- _What the task asks_
Please copy every one of the records below word for word, leaving out the pictures.

Records for locating described items
---

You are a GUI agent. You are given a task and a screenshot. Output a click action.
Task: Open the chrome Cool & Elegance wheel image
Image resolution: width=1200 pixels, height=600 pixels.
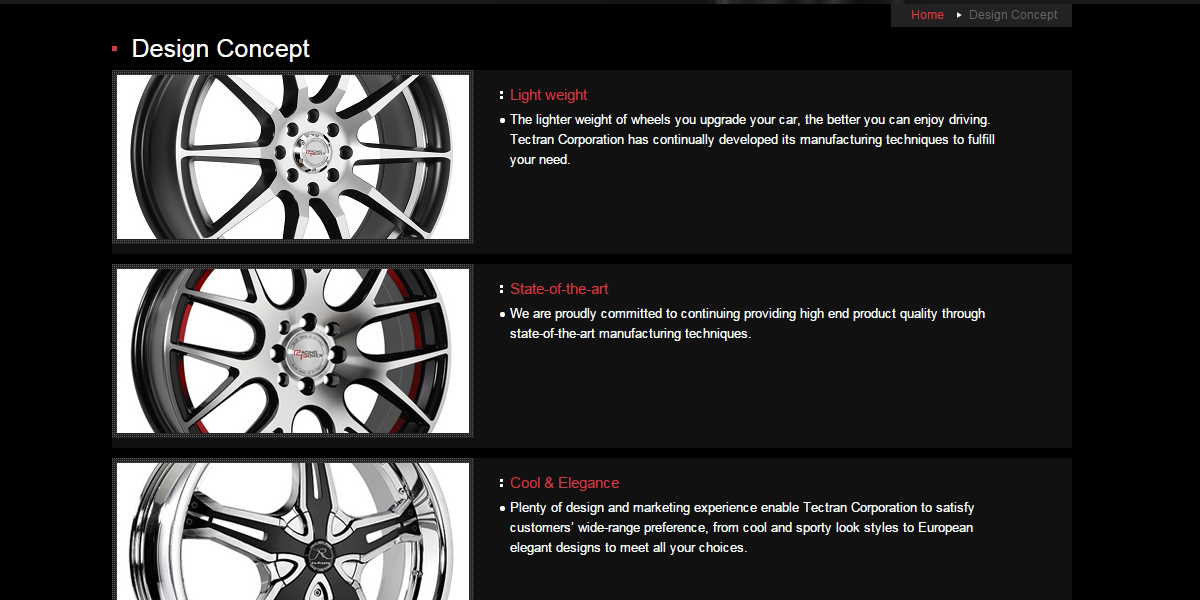[293, 531]
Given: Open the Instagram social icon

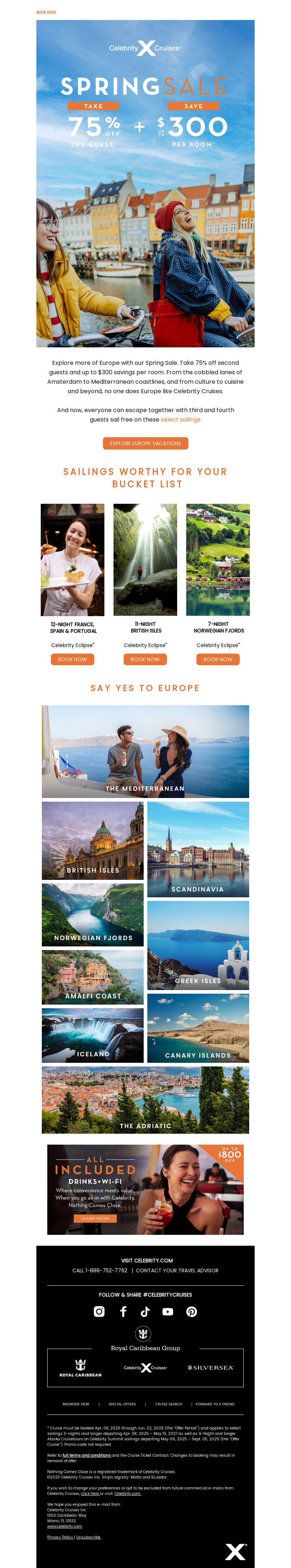Looking at the screenshot, I should coord(99,1311).
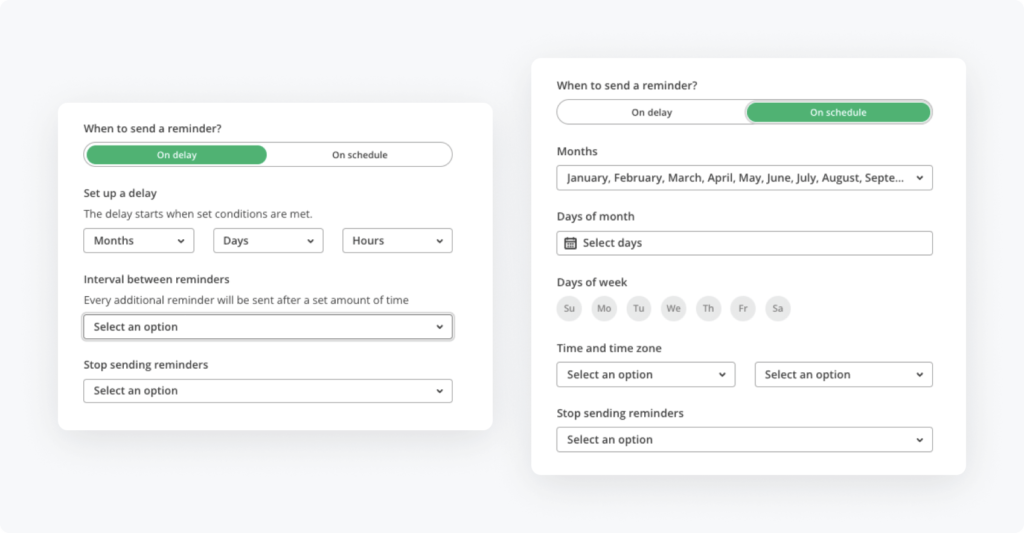Switch to On delay tab in left card

(x=177, y=155)
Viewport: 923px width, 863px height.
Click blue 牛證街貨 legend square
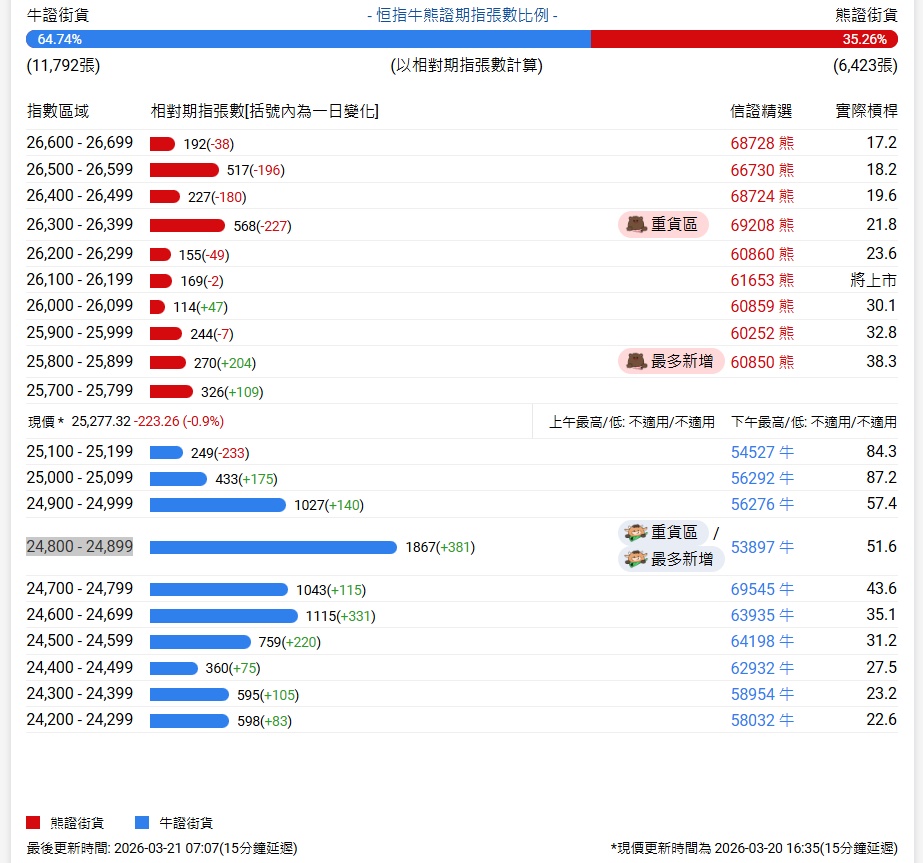[x=142, y=822]
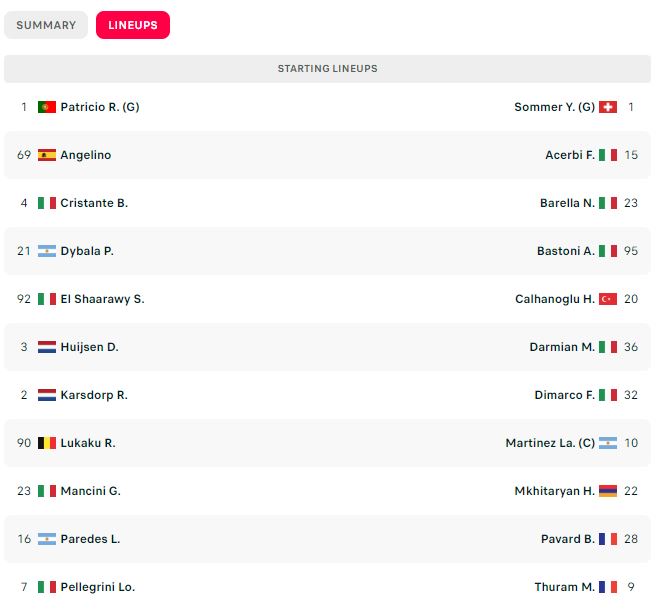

---

- _Result of this exercise_
You are a GUI agent. You are given a task and a screenshot. Output a click action.
Task: Open the chrome Cool & Elegance wheel image
Image resolution: width=1200 pixels, height=600 pixels.
[293, 531]
Given: Open the Instagram social icon

Looking at the screenshot, I should coord(99,1311).
Switch to On delay tab in left card

(x=177, y=155)
Viewport: 923px width, 863px height.
Click blue 牛證街貨 legend square
[x=142, y=822]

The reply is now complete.